*** Source document

“No minutes. I did a freedom-of-information request. They said they weren’t obligated to take any minutes to this meeting . . . because it wasn’t an official public meeting.”
“Oh, OK. So once it was discussed, it wasn’t open to the public.”
“They had a closed door meeting . . .”
“. . . that they didn’t invite you to.”
“. . . about my establishment.”
Upon further research, Tai found that at one time, members of the Gullah community owned all kinds of businesses, like a seamstress shop, gas stations, and fishing co-ops. If an establishment like Ruby Lee’s—a Gullah-owned restaurant that was once in the community but moved to the South End near the vacationers’ stomping grounds—is in a plaza, the people do not own the land itself. What has happened to Tai and his business has caused a shock wave among the native islanders, since Tai spread the word about what’s going on. Some elders have encouraged him to stop pressing the local government to make things right. Others’ hopes are dashed for any economic mobility.
Tai says, “We have people in the back right now. They’re in the back of their houses doing the cooking or whatever, and they’re afraid to come out. It’s like . . . we should not be afraid thinking that the town’s gonna come and shut us down.”
“Mmm-hmm. Now, when you say they’re in the back, what do you mean?”
“When I say they’re in the back, that means they’re not publicly letting people know that they’re open for business.”
“Why? What are they afraid of?”
“The town shutting them down. Because they live in an area that’s zoned residential, but they want to do some type of commercial establishment. See, at one time, we owned a piece of property. We had our business in the front, and we lived in the back. So what has happened to me, a lot of people are saying, ‘No, we don’t even try. Here it is. Tai with the paper route trying to do it, and they’re stopping him and they won’t even answer him.’” His persistence has come with a cost. He fears for his wife and children. In 2017, a white pickup truck often circled around his home. Banana trees that grew on his property were dug up, and the security camera on his Marshland lot was smashed.
Though Scott purchased 15 Marshland Road back in 1997 as a single-family residence and commercial business, he’s still mindful of those whose land is considered heirs property and as a real estate agent tries to help them make the best decisions. He’s one of only a handful of black real estate agents on the island. Ideally, Scott would like Gullah people to keep their heirs property but if they cannot and are forced to sell, he wants them to get the best offer available. Hilton Head is continuing to develop, and therefore the property taxes are going to steadily rise. He said to me, “I had one client—seventeen thousand dollars a year in taxes. I mean how can they afford to keep that? So they’re forced to sell it.”

******

**Complete the following:**
(A) In the passage on Gullah businesses on Hilton Head, in what year did Scott purchase 15 Marshland Road?
(B) List every kind of business that the passage on Gullah businesses on Hilton Head says members of the Gullah community once owned.
(C) For each statement, say whether it agrees with the passage on Gullah businesses on Hilton Head, and quote the words that decide it. (i) Tai was told no minutes were required because the meeting was not an official public meeting. (ii) Ruby Lee's has remained in the community. (iii) Some elders have urged Tai to keep pressing the local government.

*** Entries supplied

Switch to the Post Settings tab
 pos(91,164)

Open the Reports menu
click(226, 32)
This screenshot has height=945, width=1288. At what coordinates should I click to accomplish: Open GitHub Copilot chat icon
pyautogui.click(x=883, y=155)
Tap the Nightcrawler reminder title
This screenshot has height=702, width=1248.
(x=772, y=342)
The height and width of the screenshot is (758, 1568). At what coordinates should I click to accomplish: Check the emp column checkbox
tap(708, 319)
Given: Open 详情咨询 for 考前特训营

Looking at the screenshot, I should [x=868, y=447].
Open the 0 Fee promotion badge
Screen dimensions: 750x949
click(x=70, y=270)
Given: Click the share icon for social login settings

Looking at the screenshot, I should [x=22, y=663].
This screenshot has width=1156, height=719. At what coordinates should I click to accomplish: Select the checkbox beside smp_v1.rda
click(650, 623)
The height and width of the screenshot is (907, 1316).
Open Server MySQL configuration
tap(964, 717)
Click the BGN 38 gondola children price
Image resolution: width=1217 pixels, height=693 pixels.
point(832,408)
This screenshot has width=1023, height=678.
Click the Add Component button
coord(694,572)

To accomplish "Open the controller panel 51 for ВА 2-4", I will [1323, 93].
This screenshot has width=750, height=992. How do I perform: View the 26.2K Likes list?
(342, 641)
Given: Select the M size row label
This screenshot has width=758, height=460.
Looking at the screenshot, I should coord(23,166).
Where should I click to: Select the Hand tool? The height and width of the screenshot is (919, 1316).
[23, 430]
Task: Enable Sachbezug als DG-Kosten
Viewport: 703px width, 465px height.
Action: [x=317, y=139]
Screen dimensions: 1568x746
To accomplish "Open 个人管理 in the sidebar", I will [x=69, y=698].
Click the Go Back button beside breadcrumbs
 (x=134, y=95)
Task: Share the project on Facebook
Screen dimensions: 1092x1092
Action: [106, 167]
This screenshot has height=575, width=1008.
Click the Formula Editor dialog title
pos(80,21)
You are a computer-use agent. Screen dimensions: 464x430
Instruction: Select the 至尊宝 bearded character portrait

******

**Responses by task:**
(A) 1997

(B) A seamstress shop, gas stations, and fishing co-ops.

(C)
(i) Yes: "They said they weren’t obligated to take any minutes to this meeting . . . because it wasn’t an official public meeting."
(ii) No: "was once in the community but moved to the South End near the vacationers’ stomping grounds"
(iii) No: "Some elders have encouraged him to stop pressing the local government to make things right."